Tak lama Jehan kembali dengan membawa dua es krim ditangannya, Alana sudah antusias untuk memakannya.

Namun melihat es krim coklat disana senyumnya luntur, "coklat ya?" ucap Alana tersenyum tipis seraya bertanya pada Jehan.

"Kenapa?" tanya Jehan balik.

"Aku gasuka coklat, bikin eneg. Tapi yaudah daripada dibuang, makasih Jehan."

"Sori, gue biasa beli rasa coklat sama Hera." baru satu sendok es krim itu masuk ke mulutnya, mendengar nama Hera disebut oleh Jehan sontak saja Alana mengerucutkan bibirnya.

"Gue masih marah sama Lo, bahkan gue kesel banget." lanjut Jehan lagi pada Alana.

"Tau kok." balas Alana.

"Gue gabisa nolak keputusan papa gue. Tapi lo harus ingat, Lo juga gabisa maksain keinginan Lo buat sama gue." tutur Jehan pada Alana lagi.

"Aku harus apa?" tanya Alana seraya menatap Jehan dari samping.

"Usaha semampu Lo, dan gue juga bakal usaha... Entah buat suka sama Lo atau gue bakal usaha untuk ngelupain Hera." Alana seketika tersedak mendengar ucapan Jehan barusan.

"Lo gapapa?" Alana mengangguk masih terus memandang Jehan.

"Aku gapapa."


****

"Tapi ibuk gapapa kan? Ada yang sakit enggak, saya liat gak ada luka tapi mungkin ada yang sakit gitu?" Hera menatap panik pada wanita parubaya yang terjatuh dari kursi rodanya.

Wanita itu tertawa pelan lalu mengusap lengan Hera.

"Enggak nak, gak ada yang sakit terimakasih ya." ucapnya pada Hera.

"Sama-sama, ibuk mau kemana? Biar saya bantu." ucap Hera.

"Mau bantu saya gimana? Kamu juga kayaknya lagi sakit ini, gapapa nak sebentar lagi anak saya kesini kok." ucap wanita itu.

"Saya tunggu kalau begitu sampai anak ibuk datang." ucap Hera.

Wanita itu menolak, namun karena Hera bersikeras akhirnya dia pasrah dan akhirnya mereka saling tukar cerita.

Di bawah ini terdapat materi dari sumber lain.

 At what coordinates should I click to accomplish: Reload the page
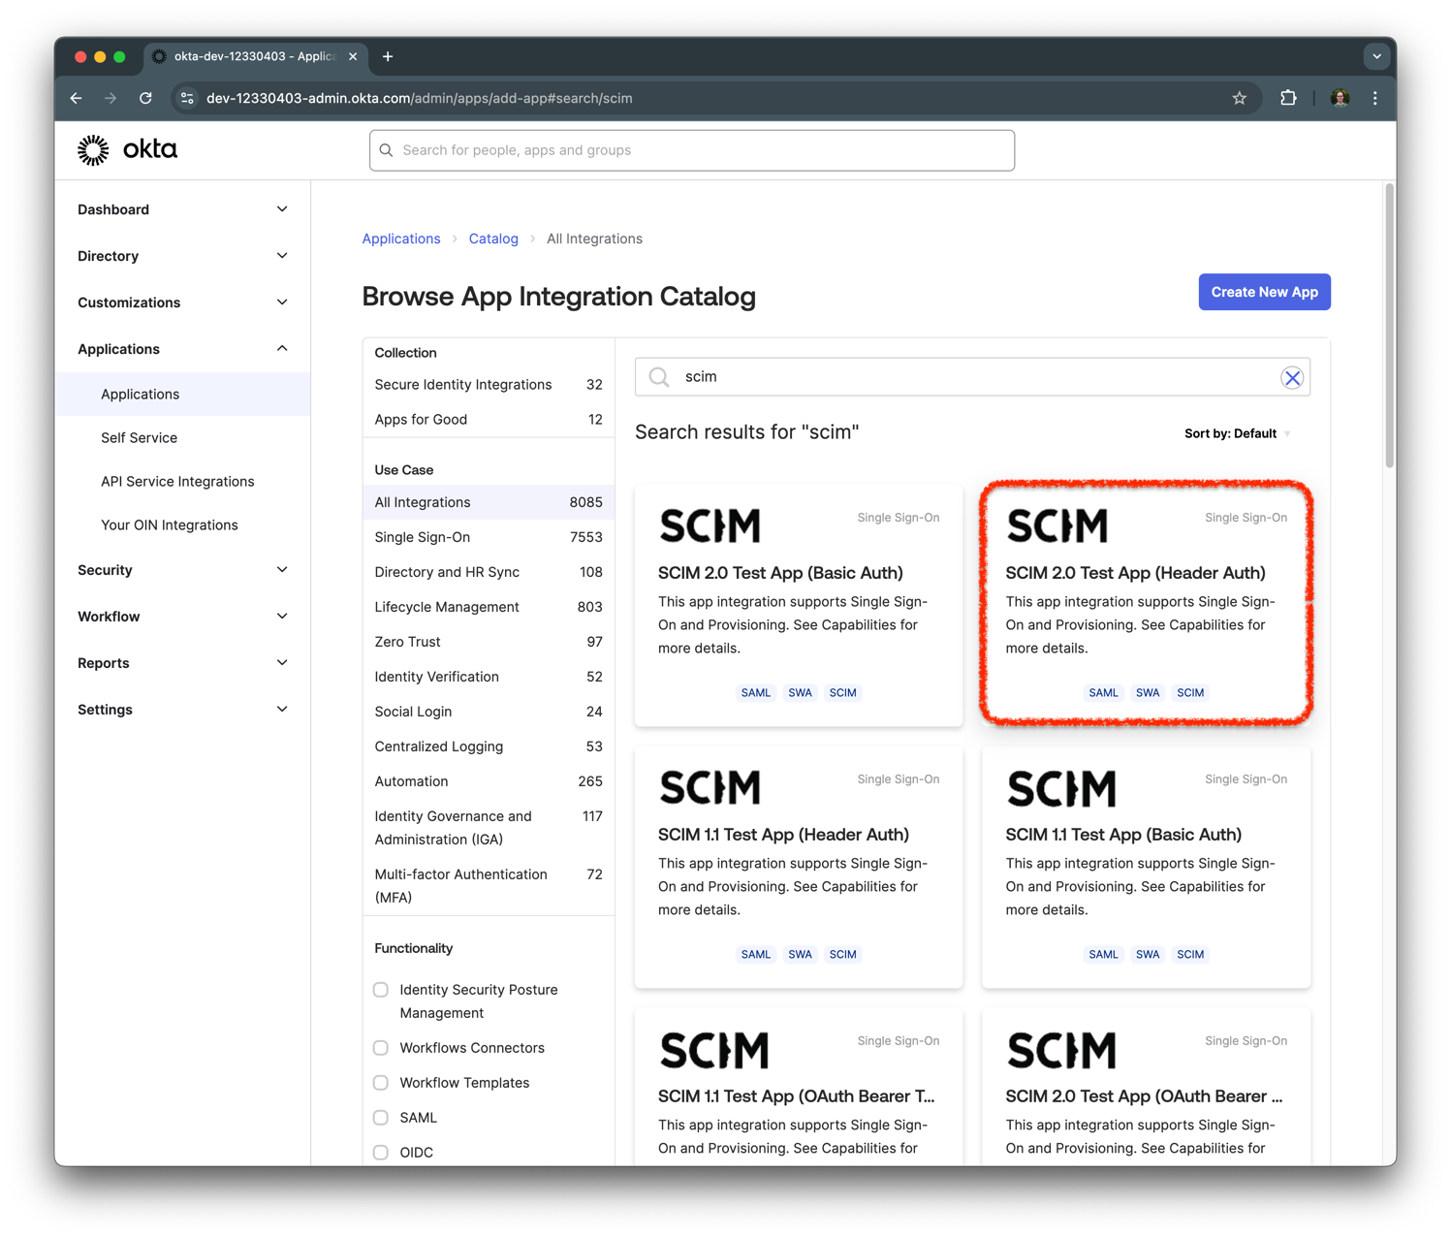click(x=145, y=97)
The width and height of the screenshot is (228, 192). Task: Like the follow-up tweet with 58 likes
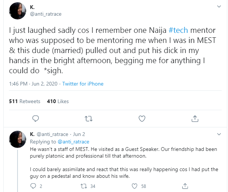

Saat ini Hera tengah ada dirumah sakit, untuk suatu urusan. Dan wanita parubaya didepannya ini ternyata tengah menjalani pengobatan yaitu cuci darah karena gagal ginjal.

"Sudah lama?" tanya Hera.

"Lumayan, sekarang malah tambah parah kata dokter saya cuma punya waktu kurang lebih empat bulan lagi... Tapi takdir siapa yang tau nak." ucapnya pada Hera.

"Memangnya tidak ada donor ginjal ya buk? Kemungkinan kan bisa sembuh." ucap Hera.

"Rumit, banyak yang harus disesuaikan. Ibuk juga sudah tua, apalagi yang bisa diharapkan kalau umur saya panjang."

"Ada. banyak pastinya, jangan berpikir tidak ada lagi yang ibuk bisa lakukan kalau sudah tua."

"Anak baik, orang tuamu benar-benar berhasil mendidikmu." ucap wanita itu mengelus kembali tangan Hera.

Hera tersenyum miris, bukan orang tuanya, tapi orang lain yang mendidiknya hingga bisa setegar ini.